Entramos num outro ponto importante aqui. O que nós não conhecemos, ou me arrisco a sugerir, aquilo que nós se quer podemos vir a nunca conhecer.  Existem alguns arquétipos muito interessantes que atravessam os seres humanos. Aquele que se assemelha a imagem divina é um dos que mais me chama a atenção. Possuimos a Imago Dei, isso é algo notável, alguns outros alegam que fomos feitos a imagem e semelhança de Deus. Não sei vocês, mas não seria possível imaginar que pensamentos como esses nos levariam a lugares altamente prepotentes? Levando a pensar que inclusive possuímos a capacidade de desvendar todos os mistérios do universo? E se nós não pudermos? E se nosso cérebro, mente, ou seja lá o que for, simplesmente só tiver a capacidade de percerber um mínimo? De onde tiramos a ideia de que podemos alcançar a verdade? Uma advertência sobre esse pensamento: É altamente perigoso para os preguiçosos. “Já que não da pra alcançar a verdade, e tudo aquilo que produzimos de saber, num momento posterior será refutado, então não preciso estudar! “(FESTA!).


Estamos numa época onde todo o saber passado está em “xeque”. Leis físicas sendo quebradas, tudo virou possibilidades e probabilidades e relatividades. Enquanto isso vejo as pessoas acusando umas as outras, caçoando dos crentes ao criacionismo, dizendo que um velho barbado criando o mundo em sete dias é algo muito infantil. Mas pensar que uma bolota espacial-voadora-suicida é algo infantil não dá, certo ?! Nunca tinha pensado a teoria do Big-Bang por esse ângulo? Uma bolota de energia no meio do nada (de onde ela veio?) que não tinha nada para fazer, parou e pensou “-nada para fazer, vou me explodir!”, BANG!

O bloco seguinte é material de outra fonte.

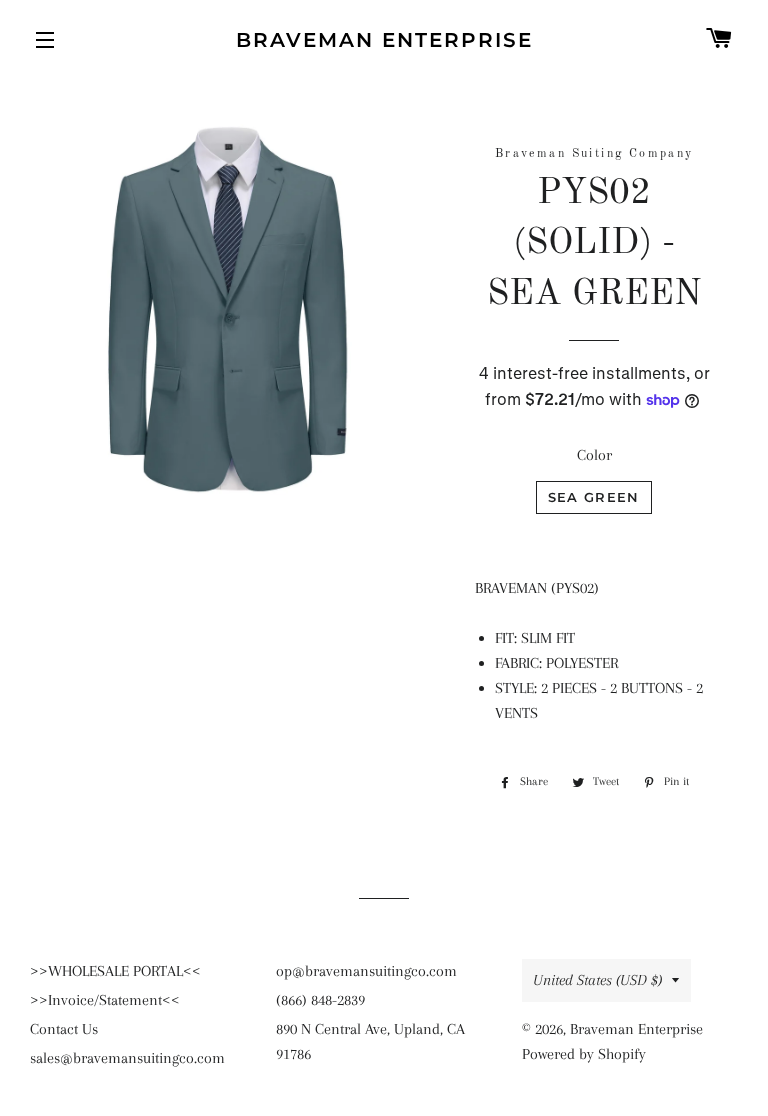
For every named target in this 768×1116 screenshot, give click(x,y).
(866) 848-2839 (320, 1000)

Não se sinta mal por acreditar em qualquer uma das coisas mencionadas acima. Por mais errado ou falível que seja o conhecimento humano, ele é sim, extremamente importante. É ele quem transforma isso tudo em suportável, é quem nos sustenta, é nossa muleta. Se Nietzsche, “o homem que “matou” Deus”, admite usar muletas, quem é você para acreditar que não?!